Hurricane Ida’s Toll on MHS

Diana Creaser, Staff Writer

Most people were eating dinner or relaxing at home on Sept. 1, 2021, and were not prepared for the nearly five feet of water in basements and the destruction of homes that would result from Hurricane Ida. While families in Montclair were trying to save possessions in their homes, our very own Montclair High was going through a similar experience. 

According to Tap into Montclair, water had risen nearly three feet in the basement of the school, as well as other areas inside MHS. Fire Trucks rushed to the aid of MHS to help begin pumping out water. The removal of water continued into Thursday and the district was forced to close to teachers. 

All students can imagine walking through the ground floor to classes or going to the auditorium for study hall, but the sight of the MHS basement that day was very different from what people are used to. As Montclair streets were appearing as a roaring river, the ground floor of the High School was the same.

Mr. Freeman, principal of Montclair High, said that he received a call and was sent pictures of the basement during the board meeting which had to be stopped due to the flooding.

The next morning, Mr. Freeman met with the buildings and grounds department, Mr. Kelly, and Dr. Ponds to assess the damages from the night prior. 

The ground level of the building held the most water through the night, and it came through the left side of MHS. Rooms 1A, 1B, nine, 10 and 11 were all damaged but have since been repaired. But the storage pit and rooms 12, 15, 16, and the wrestling room are all still out of use, Freeman said.

In a district-wide email from Superintendent Ponds, he explains the clean-up and disinfection procedures that were implemented. 

Pond said, “the district is working in close collaboration with Montclair’s emergency team, Mayor Sean Spiller, Town Manager Timothy Stafford, Fire Chief John Herrmann and Deputy Fire Chief Brian Wilde, Police Chief Todd Conforti and Deputy Police Chief Wil Young, and the Township Community Services Department to assess and address all damage in and around our schools.” 

He also disclosed that other school buildings such as Bradford, Edgemont, and Hillside were affected.

Ponds additionally made the bold decision of announcing that MHS will reopen on the original first day of school date, Sept 9, 2021.

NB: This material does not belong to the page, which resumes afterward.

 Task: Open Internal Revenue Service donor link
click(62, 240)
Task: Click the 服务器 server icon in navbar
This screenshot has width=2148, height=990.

When asked if he ever thought school would be delayed, Freeman said, 

“I really wanted to get us back in but I wanted us to be safe. I didn’t want to rush for the sake of getting back in, and potentially having students and staff not being safe.”

In Pond’s email, he speaks on the remediation process and says, “we have hired outside cleaning companies, arborists, and an electrician to assist them” 

Montclair High received a great amount of support from central office and buildings and grounds worked really hard. Outside crews were hired and worked around the clock to clean, sanitize and get the basement classrooms ready for use. 

Freeman had no questions if school would start but more about whether they have to move an entire floor’s worth of classrooms or only 5. Thanks to the hard work of all involved, some of the basement was ready on the first day. 

But even despite the progress of clean-up, with the deadline of school approaching, many rooms in MHS were still not in the state to hold classes. A handful of classrooms on the ground floor were still marked off, including the architecture room and some French classrooms. 

Freeman explained how he and his team operated on a strict policy as they moved classrooms. In partnership with his assistant principals, the custodial staff, and buildings and grounds together, they made sure the classrooms were safe. Then when different room assignments were determined, departmental supervisors communicated where certain teachers’ classrooms would be moved to. 

Another damage that occurred because of the flood was the loss of some Chrome books Freeman added. Many classrooms in the basement are used as homerooms and unfortunately already had the computers divided and ready for students. Getting them back and ready for students was “really important” to Freeman.

The challenges facing MHS in the last four years have been quite a whirlwind, with the collapsing of stairs, a pandemic, and now, flooding. Freeman said he was pleasantly surprised at how much support he received from families. 

The PTA and families were reaching out and providing lunch to crews working at the High School which was greatly appreciated by all.

MHS students have had to be resiliant and flexible the last four years and their principal knows that. 

When asked if he ever thought the school would flood again, Freeman said, “I hope it never happens again, but by chance it does, I know we have a very supportive town and everyone comes together when we are faced with adversity.”